The next day, at 7 a.m., President Duda took the oath of office from the four Constitutional Tribunal judges elected on December 2, 2015. Przyłębska took the oath a few days later – after the term of office of the judge she replaced at the Tribunal expired.
Meanwhile, also on December 3, 2015 in the afternoon Constitutional Tribunalwhose president at that time was Andrzej Rzepliński, found that the previous Sejm of the 7th term elected two Constitutional Tribunal judges in a manner inconsistent with the constitution (instead of those whose terms ended in December 2015). The election of the remaining three (replacing those whose terms ended in November 2015) was in line with it.
These events initiated the problem of “double judges” who were to occupy previously properly filled seats in the Constitutional Tribunal. In this context, Mariusz Muszyński, Justyn Piskorski and Jarosław Wyrembak were mentioned, elected in later years to replace the deceased Henryk Cioch and Lech Morawski.

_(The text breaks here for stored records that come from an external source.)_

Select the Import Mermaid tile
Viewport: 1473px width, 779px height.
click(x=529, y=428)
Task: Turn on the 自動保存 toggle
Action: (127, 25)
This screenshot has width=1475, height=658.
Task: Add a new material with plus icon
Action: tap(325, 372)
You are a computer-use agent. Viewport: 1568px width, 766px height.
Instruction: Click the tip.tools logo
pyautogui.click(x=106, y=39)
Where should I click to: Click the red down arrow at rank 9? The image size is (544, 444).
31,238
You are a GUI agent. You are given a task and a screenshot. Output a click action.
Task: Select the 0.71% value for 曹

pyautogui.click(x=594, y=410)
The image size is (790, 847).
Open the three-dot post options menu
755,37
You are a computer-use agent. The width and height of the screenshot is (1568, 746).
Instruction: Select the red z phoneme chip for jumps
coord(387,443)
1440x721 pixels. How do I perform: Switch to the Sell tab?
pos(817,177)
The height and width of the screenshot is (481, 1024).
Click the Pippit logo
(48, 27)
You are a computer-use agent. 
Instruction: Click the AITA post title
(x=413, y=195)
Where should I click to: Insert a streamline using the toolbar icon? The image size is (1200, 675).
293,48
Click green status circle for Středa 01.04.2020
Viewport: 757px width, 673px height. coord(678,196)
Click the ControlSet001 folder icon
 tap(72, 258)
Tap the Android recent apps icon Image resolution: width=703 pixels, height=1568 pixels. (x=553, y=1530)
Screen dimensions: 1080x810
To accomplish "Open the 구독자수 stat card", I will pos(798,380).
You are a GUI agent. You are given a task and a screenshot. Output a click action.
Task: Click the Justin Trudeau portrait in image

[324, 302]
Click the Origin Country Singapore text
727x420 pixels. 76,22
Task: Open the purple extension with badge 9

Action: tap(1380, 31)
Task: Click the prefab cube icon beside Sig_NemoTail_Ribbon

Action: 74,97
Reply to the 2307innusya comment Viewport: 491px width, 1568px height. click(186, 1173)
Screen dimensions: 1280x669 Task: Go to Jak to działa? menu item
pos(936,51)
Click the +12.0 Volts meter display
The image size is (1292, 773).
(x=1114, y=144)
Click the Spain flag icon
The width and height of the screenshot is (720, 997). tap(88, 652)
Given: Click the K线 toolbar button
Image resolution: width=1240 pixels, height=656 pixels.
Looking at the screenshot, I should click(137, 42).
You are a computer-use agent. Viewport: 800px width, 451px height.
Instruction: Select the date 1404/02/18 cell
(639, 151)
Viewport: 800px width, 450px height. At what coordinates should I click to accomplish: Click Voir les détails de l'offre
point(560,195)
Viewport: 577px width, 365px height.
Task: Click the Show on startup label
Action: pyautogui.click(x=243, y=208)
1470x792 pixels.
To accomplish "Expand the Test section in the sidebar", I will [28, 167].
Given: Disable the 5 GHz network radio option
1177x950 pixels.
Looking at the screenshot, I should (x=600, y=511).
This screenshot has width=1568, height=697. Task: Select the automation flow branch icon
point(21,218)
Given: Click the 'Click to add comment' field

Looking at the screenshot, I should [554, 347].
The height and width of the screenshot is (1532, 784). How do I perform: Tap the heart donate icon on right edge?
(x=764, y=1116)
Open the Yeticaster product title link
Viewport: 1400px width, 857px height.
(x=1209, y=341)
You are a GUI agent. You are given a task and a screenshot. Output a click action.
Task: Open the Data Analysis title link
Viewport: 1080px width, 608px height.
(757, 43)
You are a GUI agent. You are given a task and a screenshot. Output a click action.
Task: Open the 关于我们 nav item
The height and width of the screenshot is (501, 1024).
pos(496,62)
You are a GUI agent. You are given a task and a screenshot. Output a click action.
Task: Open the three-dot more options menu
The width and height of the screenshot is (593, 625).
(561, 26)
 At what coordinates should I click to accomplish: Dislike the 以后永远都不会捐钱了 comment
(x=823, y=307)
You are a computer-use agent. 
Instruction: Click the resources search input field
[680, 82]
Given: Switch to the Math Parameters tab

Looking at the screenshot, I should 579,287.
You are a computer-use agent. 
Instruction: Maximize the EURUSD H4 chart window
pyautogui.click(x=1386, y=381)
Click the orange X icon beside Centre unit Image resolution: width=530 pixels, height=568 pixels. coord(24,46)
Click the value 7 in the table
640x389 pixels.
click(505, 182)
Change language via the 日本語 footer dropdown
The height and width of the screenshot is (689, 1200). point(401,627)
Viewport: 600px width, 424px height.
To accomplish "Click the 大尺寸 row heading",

Przyłębska's term will soon end
On December 3 – after 9 years – the terms of office of Muszyński and Pszczółkowski came to an end. Muszyński served as vice-president of the Constitutional Tribunal for six years. His term in this position ended in July last year.
The last day of Przyłębska's term of office is to be December 9. On that day, the Constitutional Tribunal, chaired by Przyłębska, is to consider the presidential motion regarding laws to reform the Tribunal. The president challenged the laws passed in September by the current ruling coalition under the preventive control procedure – before they were signed.
On Monday, the Constitutional Tribunal announced that Przyłębska is currently a “judge of the Constitutional Tribunal in charge of the work” of the Constitutional Tribunal and is therefore no longer President of the Court.
“Gazeta Wyborcza” was the first to report this, stating that Przyłębska sent a message to Constitutional Tribunal employees on Monday morning in which she confirmed that she had resigned from the position of president. According to the daily, her resignation from this function was to enable her to convene the General Assembly of Judges of the Constitutional Tribunal on December 6, which is to select candidates for the new president. Pursuant to the Act, in such a case, the meeting of judges may be convened by the judge managing the work of the Constitutional Tribunal, not the president.
Resolution of the Sejm regarding the Constitutional Tribunal
On March 6, the Sejm adopted a resolution on eliminating the effects of the constitutional crisis of 2015-2023 and stated that “taking into account in the activities of a public authority the decisions of the Constitutional Tribunal issued in violation of the law may be considered a violation of the principle of legalism by these bodies.” The resolution also stated, among other things, that due to the Sejm resolutions regarding the election of Constitutional Tribunal judges, which were adopted in flagrant violation of the law, Mariusz Muszyński, Jarosław Wyrembak and Justyn Piskorski are not judges of the Constitutional Tribunal.
Since the adoption of this resolution by the Sejm, the Constitutional Tribunal's judgments have not been published in the Journal of Laws. However, at the end of May, the Constitutional Tribunal ruled that the March resolution of the Sejm was unconstitutional.